May sees seller valuations stall

According to recent research, May saw a fall in people moving home.

The data from Connells Survey & Valuation indicated that home seller valuations in May represented 27% of market activity, falling from just under half of market activity in May 2010 (45%).

Growing by 2% since April, remortgaging made up 23% of valuations during May, supporting the mortgage market as a whole. This percentage is also an all-time high for May.

The Connells report goes on to highlight the market factors responsible for reducing the motivation of homeowners to move. It states that a shortage of available homes, economic uncertainty and increased stamp duty have all contributed to homeowners being reluctant to move.

Commenting on the statistics was John Bagshaw. The corporate services director of Connells Survey & Valuation highlighted the slowdown the market was experiencing, drawing attention to the uncertainty induced by recent political upheaval and upcoming Brexit negotiations.

“The wind has been knocked out of the market’s sails. Fewer people are choosing to move home. The limited housing stock means that people already on the property ladder can’t see their next move in the market.
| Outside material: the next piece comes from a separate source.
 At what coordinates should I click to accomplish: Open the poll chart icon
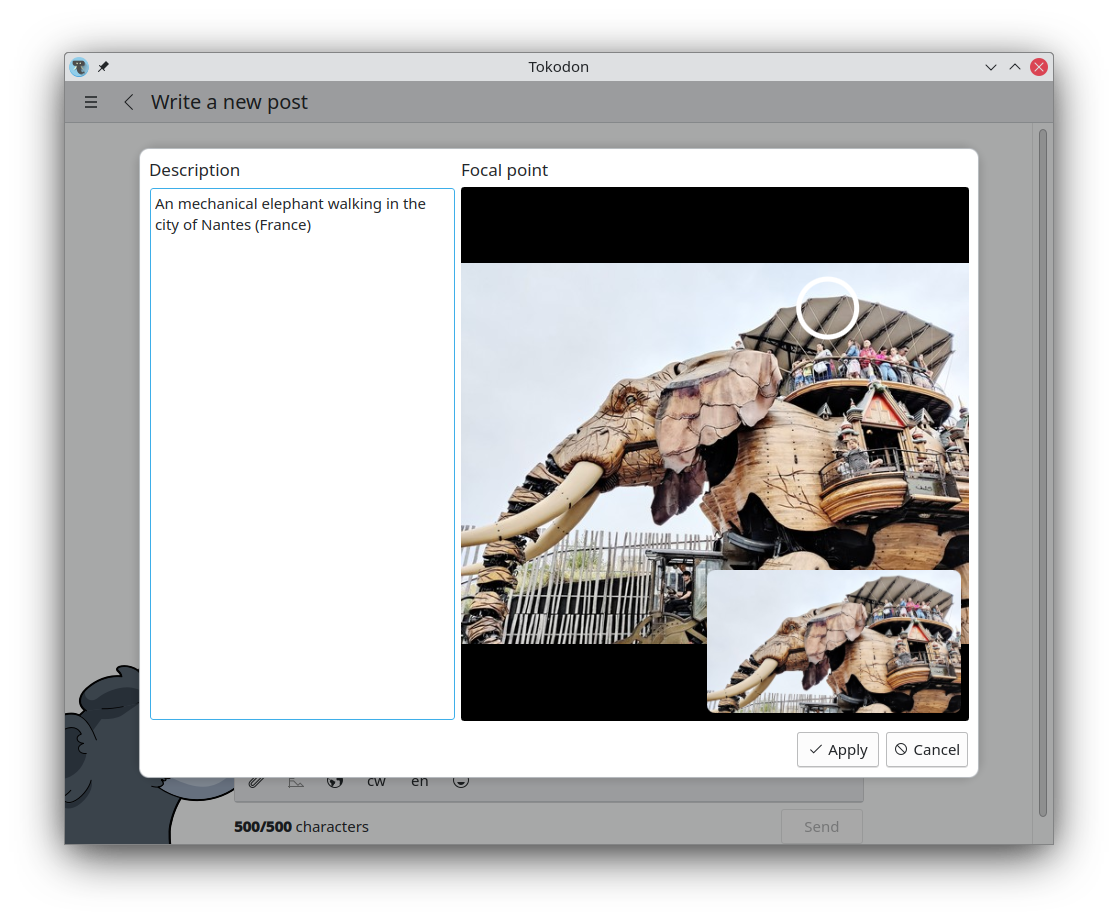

After major votes and the economic turbulence of the past few years, many potential movers have adopted a near constant wait and see attitude. With a hung parliament heading into Brexit negotiations, the uncertainty in the market looks set to continue.

“The long-term increase in property values over the past seven years has reduced the financial incentive to move, with more homes slipping into the higher Stamp Duty bands. This means potential sellers could face a larger tax bill should they chose to move up the ladder when buying their next home, thus making  it more difficult to free up housing stock to be used more efficiently.”

Despite seller valuations falling during May, remortgage valuations were 7% higher than the five-year average from the month.

Commenting on this, Mr Bagshaw stated: “An increasing number of homeowners are choosing to improve rather than move. While rising long-term property values and political uncertainty have made moving home less attractive, they’ve driven up demand for remortgaging. With homes worth more than they were five years ago and low-interest rates on offer from lenders, many have taken the opportunity to refinance for a better deal. This should cut monthly repayments and provide some additional financial security to help homeowners get through any potential economic uncertainty ahead.”